Lycopene treatment improves intrahepatic fibrosis and attenuates pathological angiogenesis in biliary cirrhotic rats.

BACKGROUND: Liver cirrhosis is characterized by liver fibrosis and pathological angiogenesis, which results in hyperdynamic circulation, portal-systemic collateral vascular formation, and abnormal angiogenesis. Lycopene is a nutrient mostly found in tomatoes. The beneficial effects of lycopene include anti-inflammation, anti-oxidation, anti-fibrosis, and anti-angiogenesis; however, the association between liver cirrhosis and pathological angiogenesis has yet to be studied. This study aimed to investigate the effects of lycopene on biliary cirrhotic rats. METHODS: The efficacy of lycopene treatment in common bile duct ligation (BDL)-induced biliary cirrhotic rats was evaluated. Sham-operated rats served as surgical controls. Lycopene (20 mg/kg/day, oral gavage) or vehicle was administered to BDL or sham-operated rats for 4 weeks, after which the hemodynamics, liver biochemistry, portal-systemic shunting, liver and mesenteric angiogenesis, and hepatic angiogenesis-related protein expressions were examined. RESULTS: Lycopene alleviated hyperdynamic circulation as evidenced by decreased cardiac index and increased peripheral vascular resistance (p < 0.05), but it did not affect portal pressure or liver biochemistry in the BDL rats (p > 0.05).
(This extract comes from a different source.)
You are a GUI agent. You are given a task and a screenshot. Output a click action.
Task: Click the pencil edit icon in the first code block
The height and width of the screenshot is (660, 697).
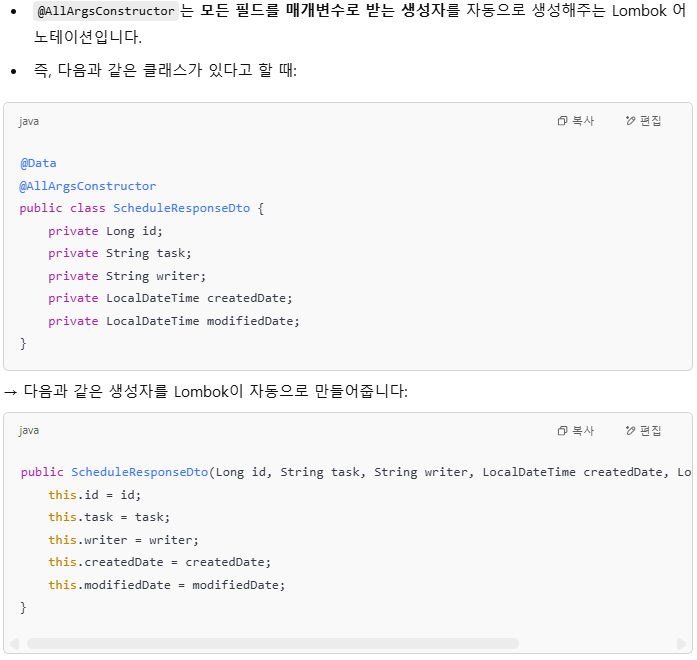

Lycopene significantly diminished the shunting degree of portal-systemic collaterals (p = 0.04) and mesenteric vascular density (p = 0.01), and also ameliorated intrahepatic angiogenesis and liver fibrosis. In addition, lycopene upregulated endothelial nitric oxide synthase, protein kinase B (Akt) and phosphatidylinositol 3-kinases (PI3K), and downregulated vascular endothelial growth factor receptor 2 (VEGFR-2) protein expressions (p < 0.05) in the livers of the BDL rats. CONCLUSION: Lycopene ameliorated liver fibrosis, hyperdynamic circulation, and pathological angiogenesis in biliary cirrhotic rats, possibly through the modulation of intrahepatic Akt/PI3K/eNOS and VEGFR-2 pathways.